Rajska Babina i Palenica
-
DST
61.00km
-
Sprzęt The Darkness
-
Aktywność Jazda na rowerze
Poniedziałek, 2 września 2024 | dodano: 21.11.2024
Najpierw masa, potem rzeźba mawiają, więc posłuchaliśmy! Robimy masę - PLACMANSKĄ MASĘ (takie jezioro), a potem sprawdzamy okoliczną rzeźbę terenu - pofałdowana! Mówiąc trochę mniej zawile jeździmy po raju... a mówiąc zupełnie wprost: zwiedzamy mniej znane bo rowerowe szlaki Parku Narodowego "Słowacki Raj".
Wyruszamy z okolic "MASowgo" jeziora i atakujemy takie szczyty jak Babina (1278m), Ferdinandka (1087m) i Palenica (1115m).
A że to spory kawałek drogi, to znowu zejdzie nam do nocy... :D :D :D
Wyruszamy z okolic "MASowgo" jeziora i atakujemy takie szczyty jak Babina (1278m), Ferdinandka (1087m) i Palenica (1115m).
A że to spory kawałek drogi, to znowu zejdzie nam do nocy... :D :D :D
Mamy już masę, więc sprawdzamy rzeźbę (terenu)
To jest ta masa o jakiej mówię :)
Tutaj odbywają się wyścigi samochodowe (głównie chodzi o "uphill battle" na czas - kosmiczne czasy wykręcają)
Jest 36 stopni... w cieniu...
Mało uczęszczane te szlaki czyli takie jakie lubimy :D
Jak my lubimy takie widoki
Bardzo mało uczęszczane te szlaki !!
Kralova Hola (1946m) na ostatnim planie!!!
Kolejny szczyt do naszej kolekcji !!
Dzida w dół
Dzida przez "przepust"!!!
Dzida pod górę czyli gdzieś na podejściu na Ferdinandkę
Pod szczytem Palenicy
"Ciemności kryją ziemię..."
Ale Szkodnik niczym Lucek "niosący światło"

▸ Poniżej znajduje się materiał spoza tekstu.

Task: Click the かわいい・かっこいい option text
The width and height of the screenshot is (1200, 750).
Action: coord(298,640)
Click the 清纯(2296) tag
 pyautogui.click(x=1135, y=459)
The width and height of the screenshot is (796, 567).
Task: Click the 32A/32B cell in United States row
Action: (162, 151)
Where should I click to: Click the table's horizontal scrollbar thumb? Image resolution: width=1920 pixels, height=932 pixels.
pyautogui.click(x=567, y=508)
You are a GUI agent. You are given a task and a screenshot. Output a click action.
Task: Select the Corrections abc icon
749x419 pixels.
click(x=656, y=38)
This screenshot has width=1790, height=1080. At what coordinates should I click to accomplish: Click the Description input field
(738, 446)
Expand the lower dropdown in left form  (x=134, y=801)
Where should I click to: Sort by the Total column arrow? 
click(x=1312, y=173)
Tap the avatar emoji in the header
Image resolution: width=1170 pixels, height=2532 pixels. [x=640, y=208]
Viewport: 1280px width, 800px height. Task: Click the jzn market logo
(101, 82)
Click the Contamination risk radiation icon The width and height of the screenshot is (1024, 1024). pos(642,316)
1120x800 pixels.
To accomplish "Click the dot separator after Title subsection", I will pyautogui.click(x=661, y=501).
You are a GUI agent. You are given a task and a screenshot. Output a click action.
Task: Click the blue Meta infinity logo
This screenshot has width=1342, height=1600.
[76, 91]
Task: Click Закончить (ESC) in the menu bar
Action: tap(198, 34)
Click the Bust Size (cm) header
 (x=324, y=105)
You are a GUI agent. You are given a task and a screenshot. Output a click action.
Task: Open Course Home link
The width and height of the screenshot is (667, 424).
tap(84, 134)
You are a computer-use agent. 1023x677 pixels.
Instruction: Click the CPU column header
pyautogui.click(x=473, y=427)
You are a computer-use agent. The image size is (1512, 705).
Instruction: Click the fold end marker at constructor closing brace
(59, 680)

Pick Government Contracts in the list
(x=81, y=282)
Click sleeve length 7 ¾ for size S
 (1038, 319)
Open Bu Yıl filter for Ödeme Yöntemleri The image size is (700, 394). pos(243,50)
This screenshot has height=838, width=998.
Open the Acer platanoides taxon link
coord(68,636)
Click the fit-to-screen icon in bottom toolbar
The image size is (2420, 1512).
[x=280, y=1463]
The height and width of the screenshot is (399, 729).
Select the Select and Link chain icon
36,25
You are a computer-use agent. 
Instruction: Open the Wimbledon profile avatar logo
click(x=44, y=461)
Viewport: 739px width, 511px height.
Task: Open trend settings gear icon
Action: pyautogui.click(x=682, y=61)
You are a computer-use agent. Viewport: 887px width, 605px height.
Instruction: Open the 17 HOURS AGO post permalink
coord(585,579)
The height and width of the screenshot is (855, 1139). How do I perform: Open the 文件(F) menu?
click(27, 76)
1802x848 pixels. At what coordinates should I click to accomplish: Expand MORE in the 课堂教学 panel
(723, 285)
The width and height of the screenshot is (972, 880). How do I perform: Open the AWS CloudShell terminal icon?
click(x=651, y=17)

Ciężko odnaleźć szczyt, bo tutaj to już kompletnie nikt nie chodzi :D
"Nigdy nie ścichnie w dali
Mocny głos silnika.
„Lecieć, a nie dać się mijać” –
Zawsze wzwyż!" - fragment z "Marszu Lotników". Mam niesamowitą słabość do wszelakich Sił Powietrznych...
Metryki, metryczki, metrykunie :D
komentarze
Gość | 03:07 piątek, 22 listopada 2024 | linkuj
Bywały obszerniejsze opisy jak np jazda z Przemyśla,ogółem zdjęcia nieco rekompensują ten brak obszernej relacji w opisie,rozumiem góry i trudności ale jak na rower 5,9km/h z ostatniego zdjęcia to coś słabo strasznie.